El representante comercial de Estados Unidos, Jamieson Greer, confirmó que la administración de Donald Trump no extenderá de inmediato el Tratado entre México, Estados Unidos y Canadá (T-MEC) por otros 16 años. En su lugar, el acuerdo se mantendrá bajo un esquema de revisiones anuales que podría prolongar las negociaciones hasta 2036, según declaraciones a Bloomberg News.
Postura de Estados Unidos
Greer explicó que Washington considera que el T-MEC tiene “problemas importantes” que requieren cambios antes de una renovación a largo plazo. “Creemos que existen problemas importantes”, afirmó, señalando que se necesitan ajustes para corregir desequilibrios en el acuerdo.
El tratado no desaparecerá, sino que permanecerá vigente durante los próximos 10 años, salvo que alguno de los tres países decida retirarse.

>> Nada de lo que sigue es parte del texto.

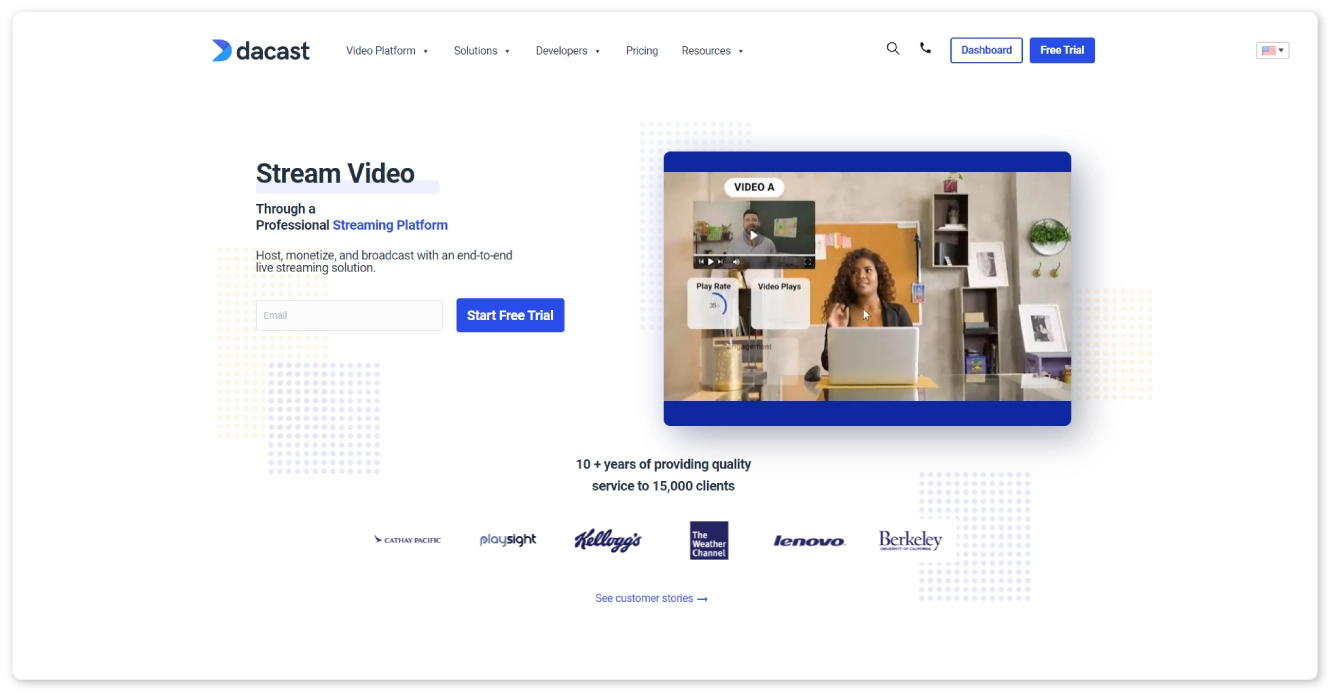This screenshot has width=1335, height=697.
Task: Open the Resources menu
Action: (712, 51)
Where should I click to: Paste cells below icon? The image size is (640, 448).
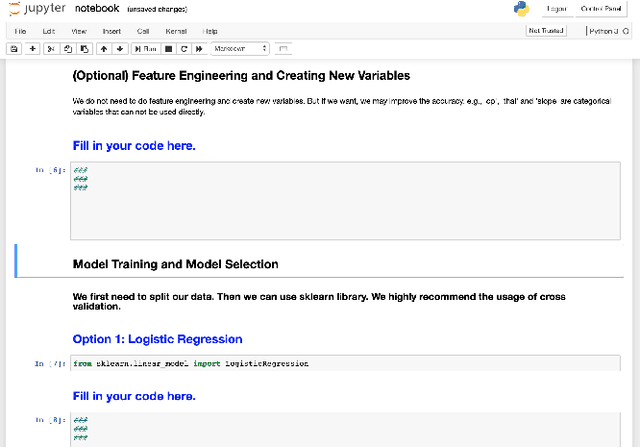[x=82, y=48]
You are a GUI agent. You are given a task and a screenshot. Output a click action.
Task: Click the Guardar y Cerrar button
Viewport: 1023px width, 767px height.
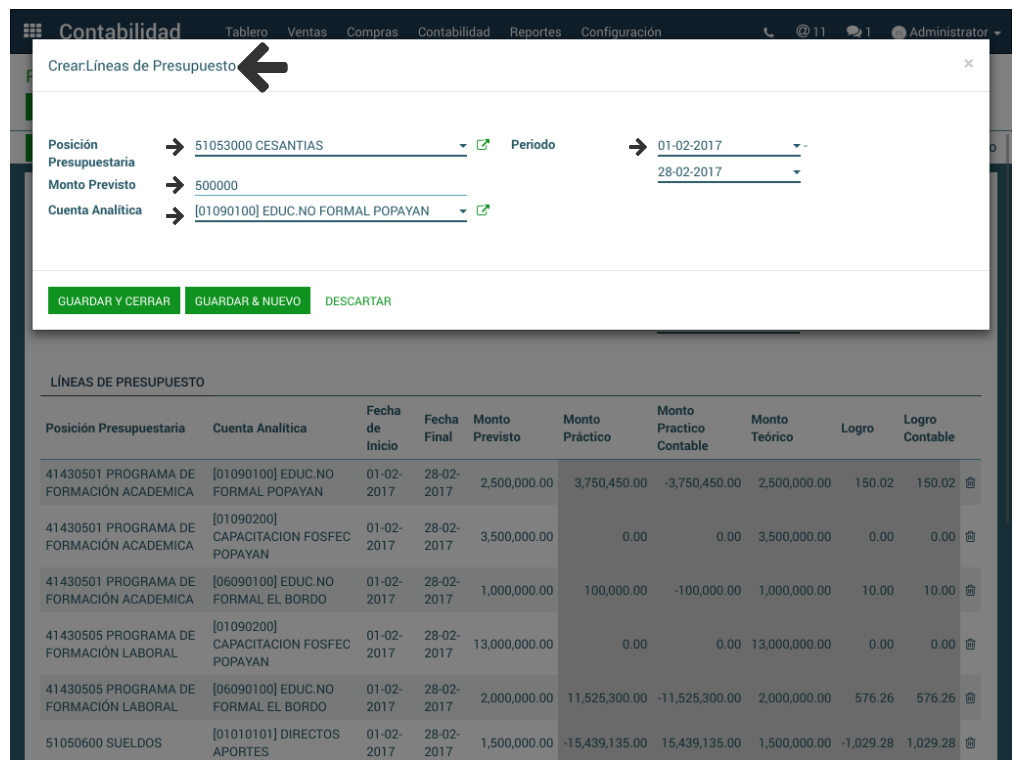[x=114, y=301]
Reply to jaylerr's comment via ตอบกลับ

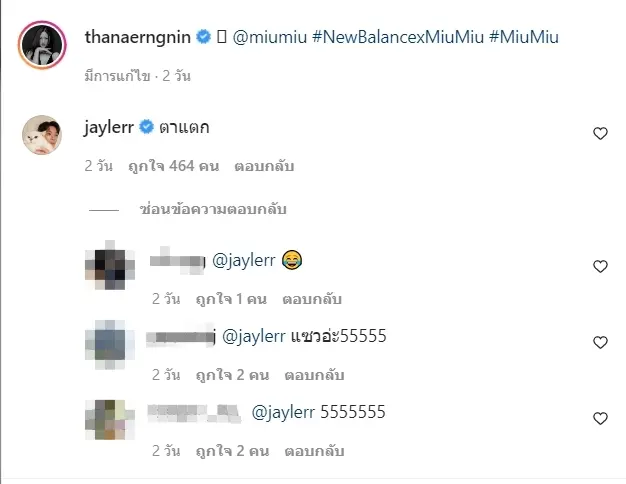click(264, 166)
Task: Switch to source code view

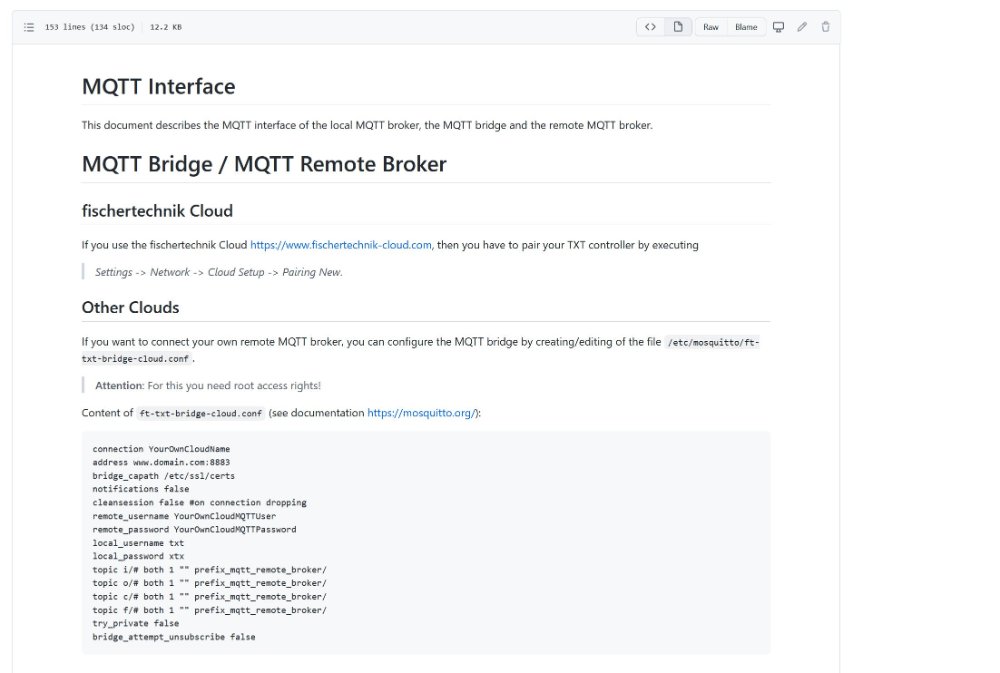Action: (650, 27)
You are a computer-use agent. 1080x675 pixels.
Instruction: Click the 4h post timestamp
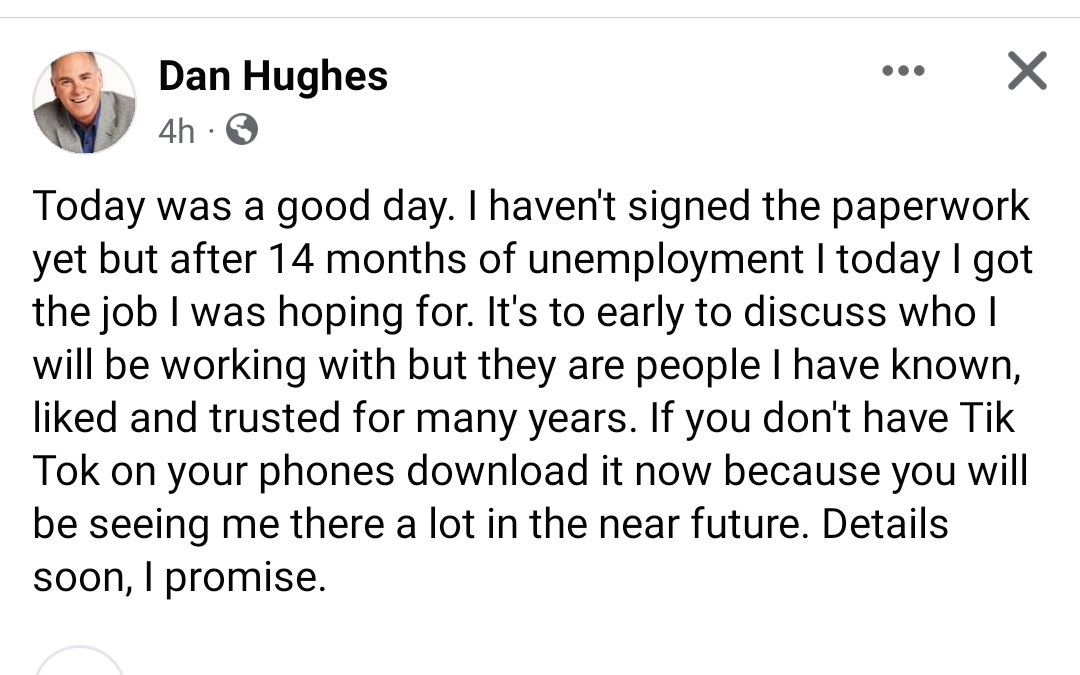click(176, 131)
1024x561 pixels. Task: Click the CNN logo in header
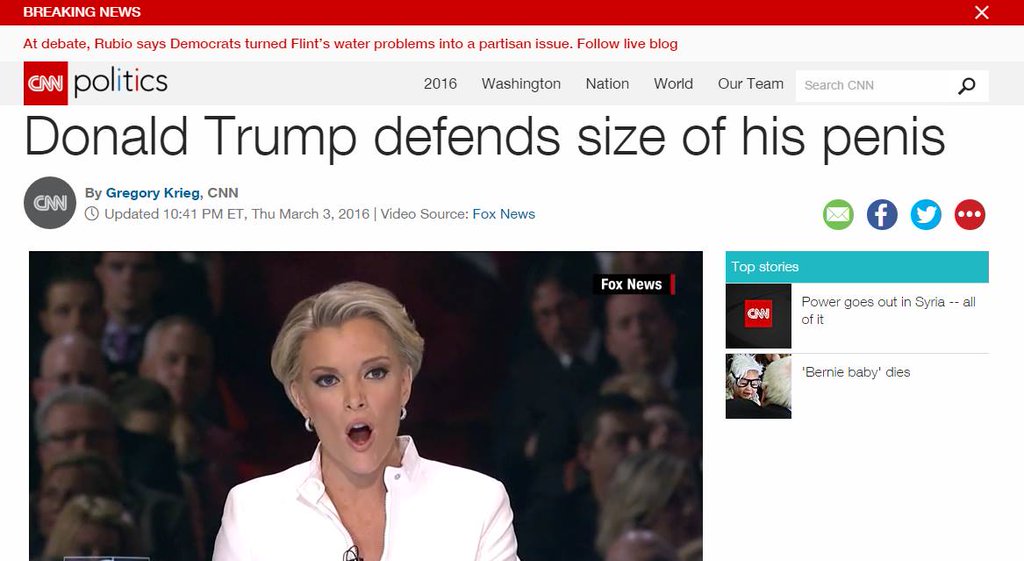(46, 83)
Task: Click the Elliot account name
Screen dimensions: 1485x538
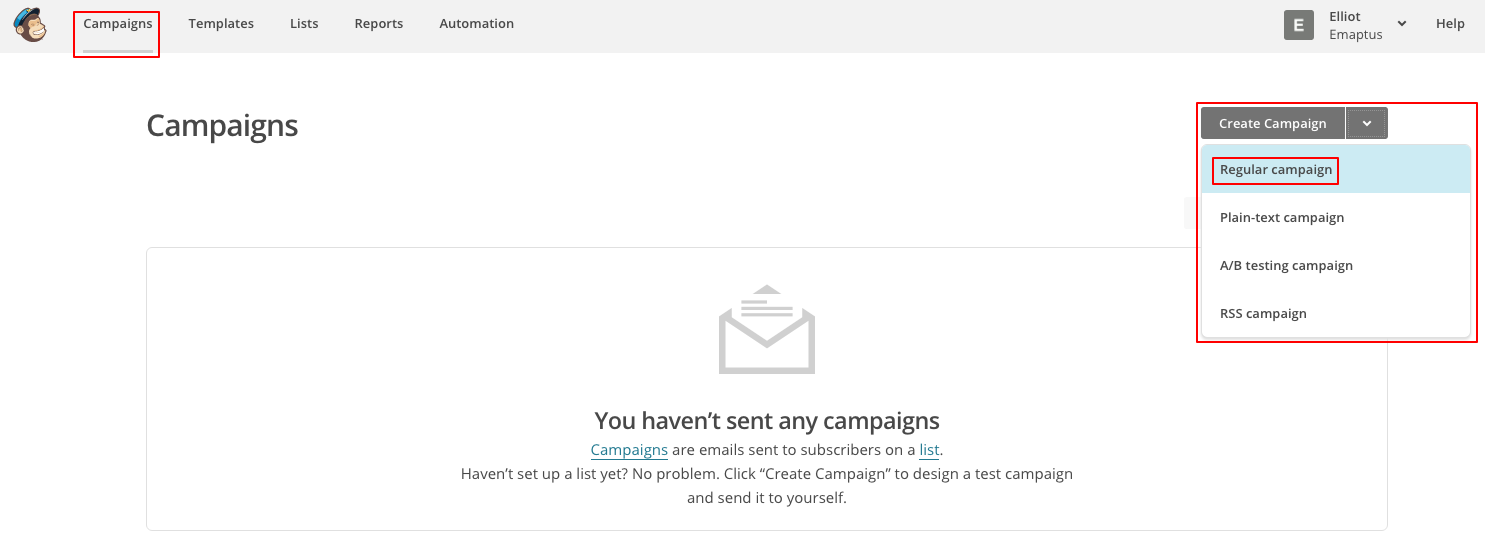Action: coord(1345,17)
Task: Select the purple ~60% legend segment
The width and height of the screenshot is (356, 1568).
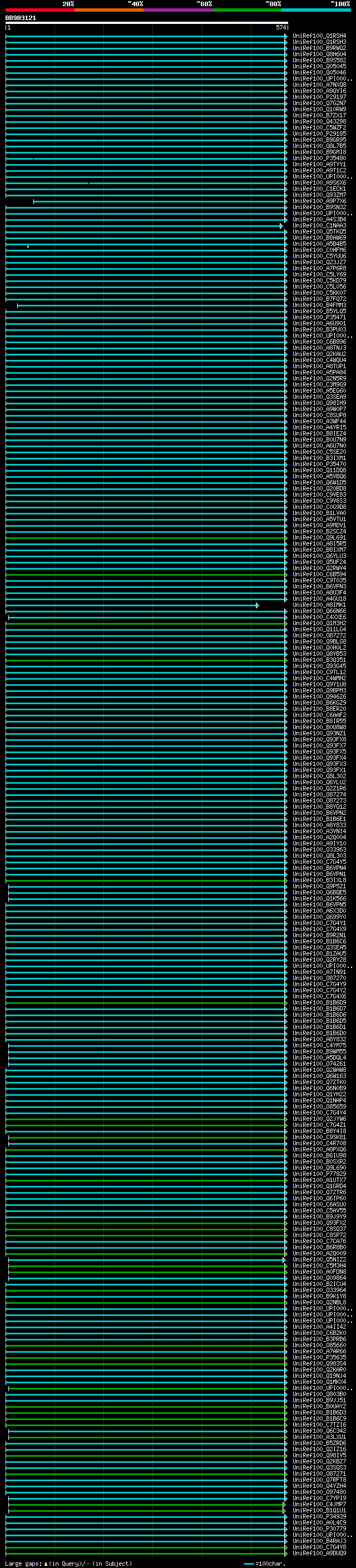Action: pos(177,10)
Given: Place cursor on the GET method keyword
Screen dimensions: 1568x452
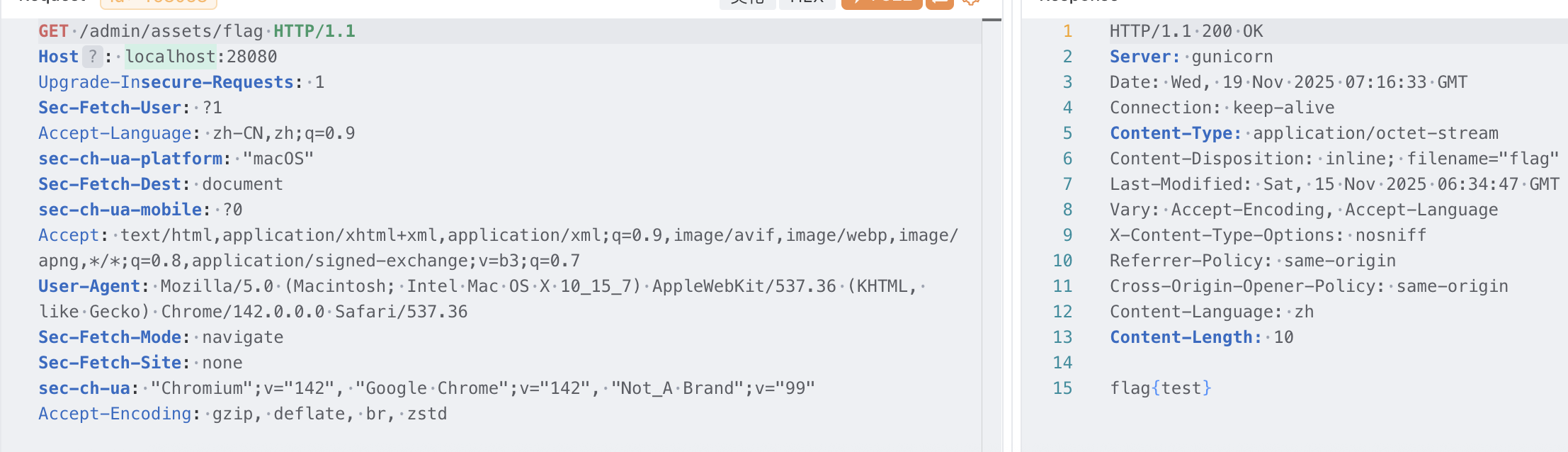Looking at the screenshot, I should [53, 31].
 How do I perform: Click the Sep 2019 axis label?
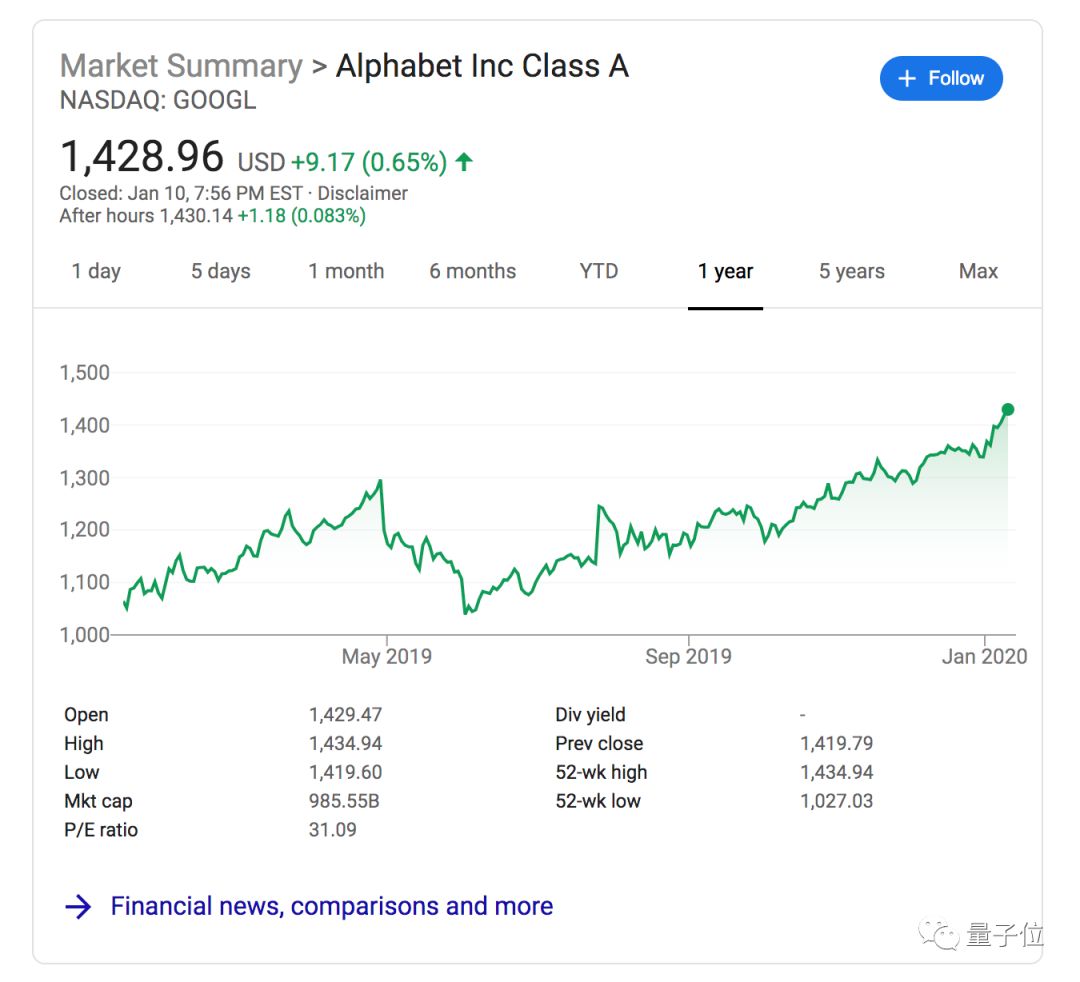[x=688, y=657]
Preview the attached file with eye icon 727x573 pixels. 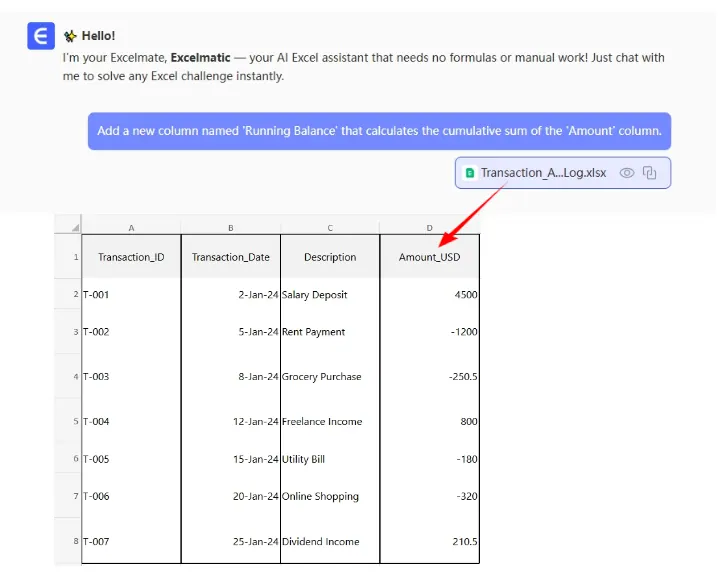[627, 173]
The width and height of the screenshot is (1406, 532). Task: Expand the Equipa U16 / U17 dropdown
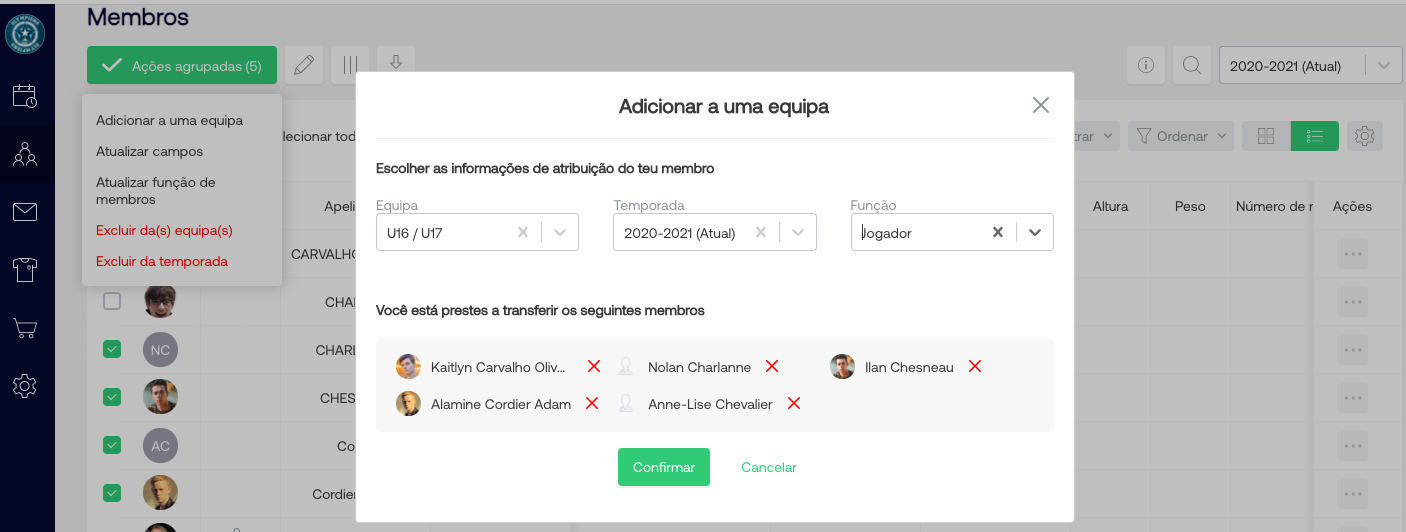point(560,233)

Quedará sujeto al artículo 34.7 del propio acuerdo, que contempla revisiones periódicas mientras los socios buscan consenso. Si no se alcanza un acuerdo, el T-MEC expiraría en 2036.
Impacto en las empresas
La decisión implica que las empresas de América del Norte enfrentarán una negociación casi permanente. Greer indicó que Washington busca modificar aspectos como reglas de origen más estrictas para limitar contenido chino en las cadenas de suministro, mayores requisitos para la producción automotriz regional y una alineación más estrecha de México y Canadá con las prioridades de seguridad económica de Estados Unidos.
La incertidumbre sobre el futuro del acuerdo podría afectar las inversiones y la planeación de las compañías que operan en la región, según analistas. El T-MEC, que entró en vigor en 2020, reemplazó al TLCAN y ha sido clave para el comercio norteamericano.